史料に現われる早い例では、中国南宋の乾道三年(1167)十月、占城(チャンパ)からの進貢品に、乳香や象牙とともに「加南木棧香、三百十斤」とある(『宋会要』歴代朝貢)。南宋末期から元初にかけて編纂された陳敬の『香譜』には、「伽藍木」について「蓋し香中之至宝」とあり、その値段は金と同じであったと記されている。
16世紀初め、ポルトガル人のトメ・ピレスも著書『東方諸国記』の中で、チャンパの主要な商品として「カランバック」にふれている。

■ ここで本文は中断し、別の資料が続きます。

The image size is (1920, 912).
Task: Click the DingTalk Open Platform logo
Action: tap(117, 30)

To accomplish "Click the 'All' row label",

すなわち真物の沈香であり、同種の中では最良のものとし、マラッカでは2アラテルにつき、6~7クルサードの値であるが12クルサードのものもあると記している。
日本での伽羅
日本では14世紀後半頃に成立した『異制庭訓往来』に「伽藍木」「妬伽羅」とあり、『遊学往来』に「伽羅木」がみえる。
天正二年(1574)の「建部隆勝筆記」には、「名香木所之様体、御尋候、伽羅、新伽羅、羅国、真那班、真那賀、大形如斯候」とあり、伽羅を最上とする後の香道の「六国」の原型が16世紀後半には現れている。なお伽羅と新伽羅の違いは、輸入の時期による新古の違いによる価値の差を区別するためと考えられる。

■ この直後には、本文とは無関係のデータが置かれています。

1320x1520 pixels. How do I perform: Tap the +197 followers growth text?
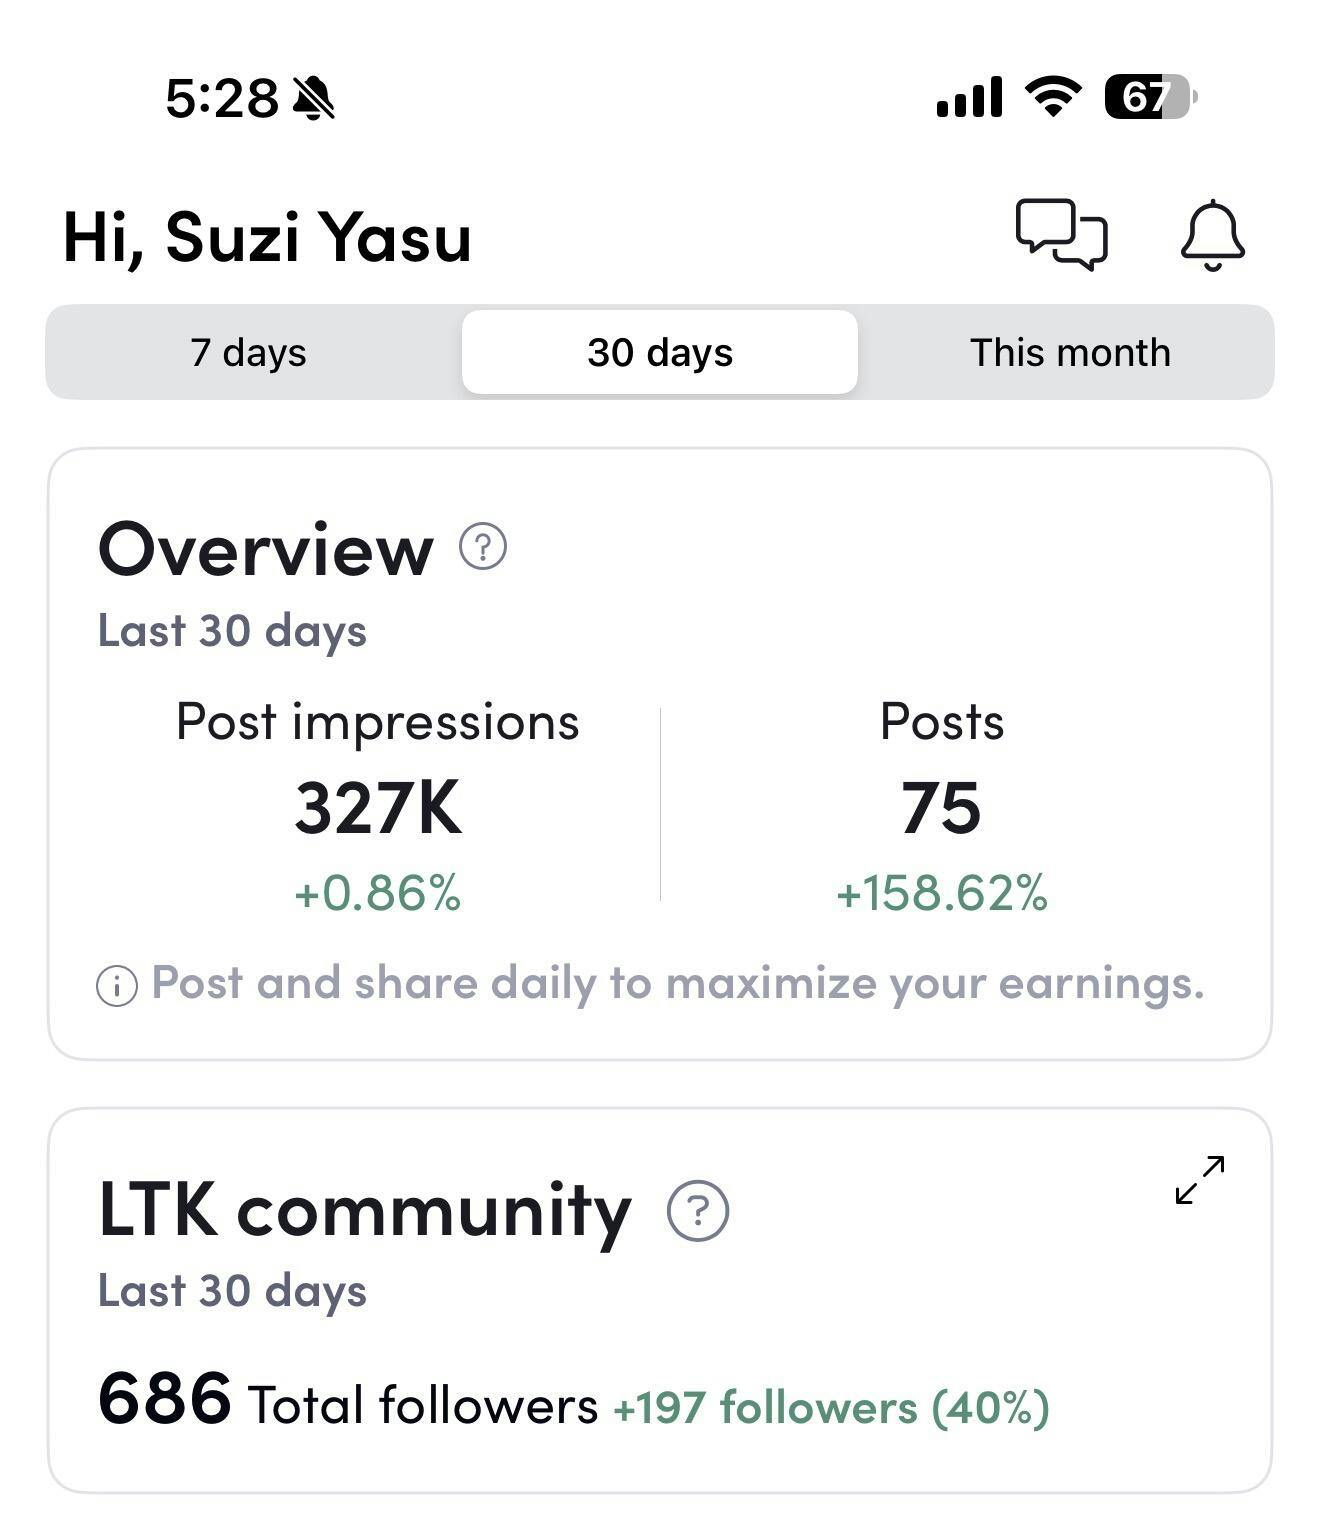pyautogui.click(x=831, y=1407)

このため、伽羅の需要は非常に高かった。天正五年(1577)八月、フロイスは巡察師のアレッサンドロ・バリニャーノに宛てた書簡の中で、日本の大身たちが珍重する物を挙げているが、その中に伽羅・沈香がみえる。徳川家康も伽羅の入手に力を尽くしており、慶長十一年(1606)、占城国主やカンボジア国主、シャム国王、田弾国王らに宛てて、それぞれ極上の奇楠香を求めている。
慶長十四年(1609)、長崎奉行・長谷川藤広は、占城国主に対して銀20貫目を送って伽羅100斤を入手した。しかし銀と比べて伽羅の量が少なすぎるといって重ねて要求している。
また慶長十九年の平戸オランダ商館員の報告によると、堺で売買した商品のうち、沈香は品質により1斤につき70匁ないし80匁、伽羅は品質により1斤につき230匁ないし250匁であったとされる。